Ele relata que vivia levando “enquadro” da PM e, em um deles, relatou: “Eu comprei um Dodge Polara vermelho [moderno veículo pequeno-médio], zero quilômetro e tinha dois serviços para fazer. Abri a porta do carro para pegar ferramentas, uns policiais viram e acharam estranho um preto abrir um Polara. Eu estava no meio de muita gente, mostrei meus documentos, mas eles revistaram mesmo assim. Reviraram, não acharam nada e saíram com aquela cara de merda”. Sob a indignação desse ato racista recorrente até os dias de hoje, nasceu um de seus sambas, “Liberdade Sofrida”.
Já sobre a morte violenta de negros e jovens pela polícia, Toinho dispara sua irritação e indignação (no dia da entrevista, lamentava a morte de Guilherme Silva Guedes, 15 anos, suspeito de ter sido assassinado com dois tiros na cabeça por um policial militar em São Paulo): “Um jovem parado na frente de casa é morto desse jeito.
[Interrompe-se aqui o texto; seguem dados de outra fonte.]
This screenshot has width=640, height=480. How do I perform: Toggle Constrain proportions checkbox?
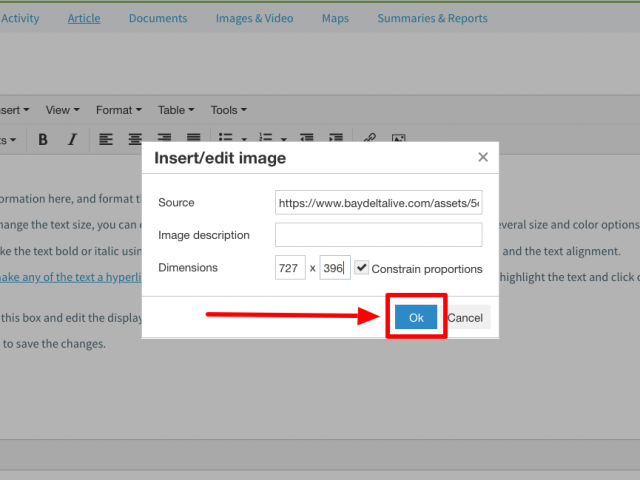pyautogui.click(x=362, y=268)
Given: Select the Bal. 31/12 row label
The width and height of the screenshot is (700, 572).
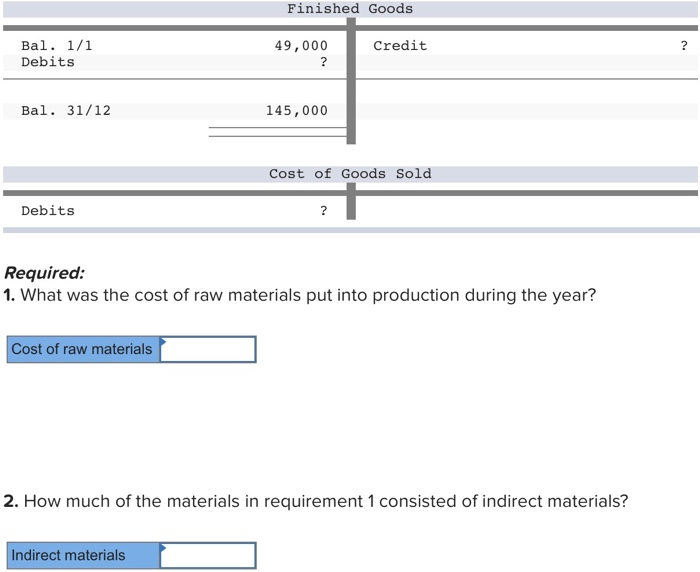Looking at the screenshot, I should (x=66, y=111).
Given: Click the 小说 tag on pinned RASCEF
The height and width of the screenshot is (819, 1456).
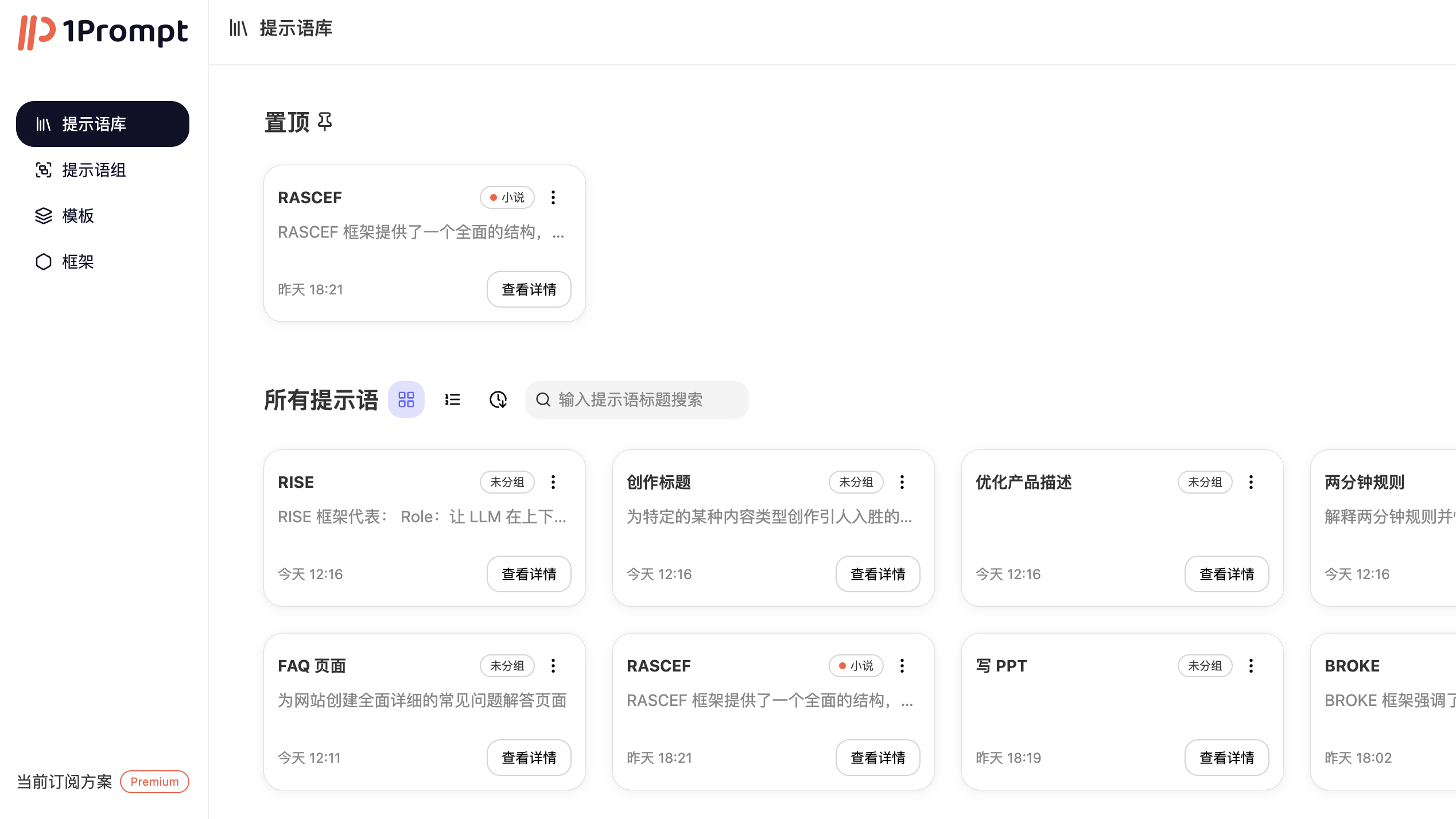Looking at the screenshot, I should pos(507,197).
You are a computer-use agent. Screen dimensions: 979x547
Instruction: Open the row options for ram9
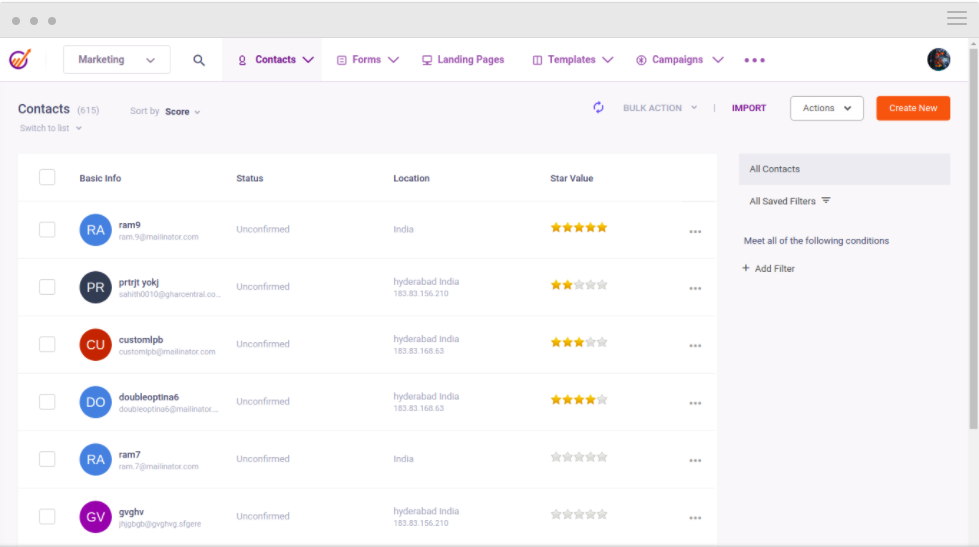pyautogui.click(x=695, y=232)
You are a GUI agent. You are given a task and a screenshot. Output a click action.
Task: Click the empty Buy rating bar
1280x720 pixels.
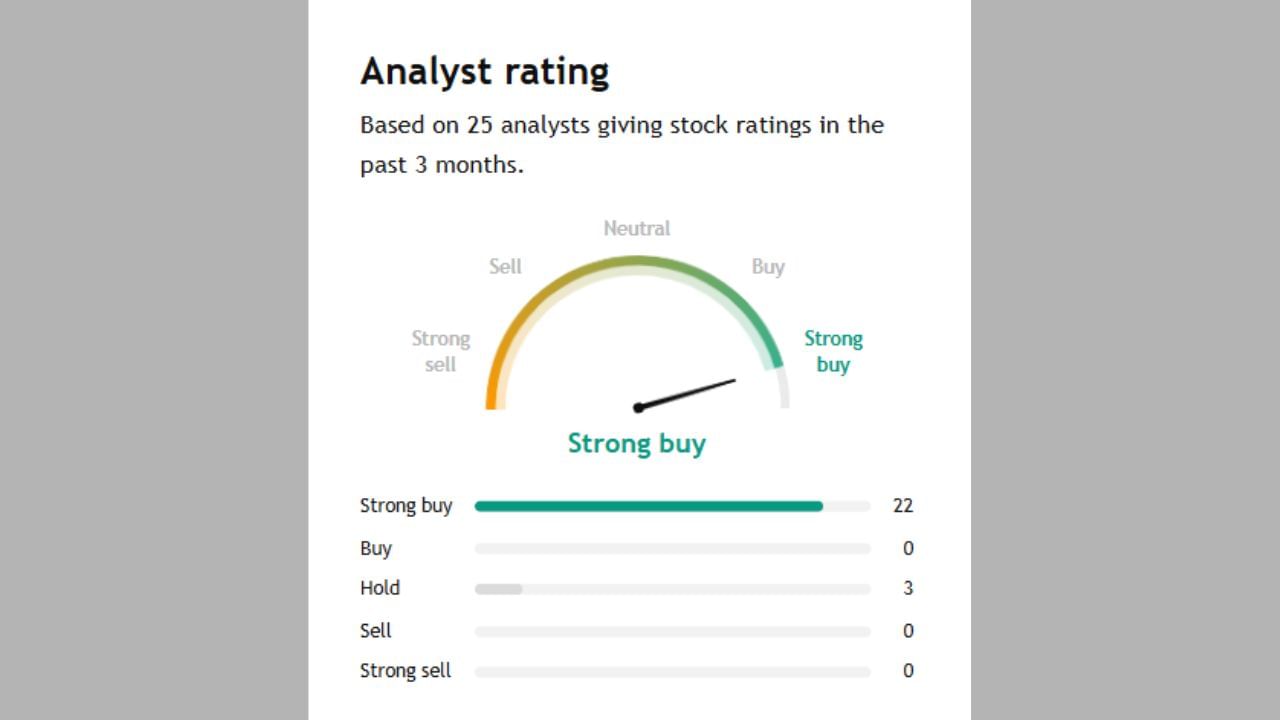(672, 548)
Isso me mata, cara. Lembro também dos caras ‘encurralados’ no baile funk em Paraisópolis… Fico triste de ver o extermínio da juventude negra”. Tornou essas lamentáveis mortes em um de seus sambas mais ouvidos e reverenciados, “La Bolivia”, em que ao final faz um verdadeiro desabafo: “Aqui não é Hollywood, as balas não são de festim. Se foi mais um filho de Maria, essa história está longe do fim! Essa história do genocídio da juventude negra do Brasil, precisa acabar!”.
Parcerias, projetos e canções
Como era impossível conhecer Mestre Toinho sem encontrar o Conjunto Picafumo, foi outra imersão nessa parceria que me revelou todo seu talento e fez brotar seu primeiro álbum, aos 68 anos de vida, com composições mescladas de uma brasilidade e um toque de África, jamais ouvidos por este sujeito aqui. Destaque para os arranjos perfeitos de suas composições, liderados por Rodolfo Gomes, Felipe Siles e Matheus Nascimento, do Conjunto Picafumo.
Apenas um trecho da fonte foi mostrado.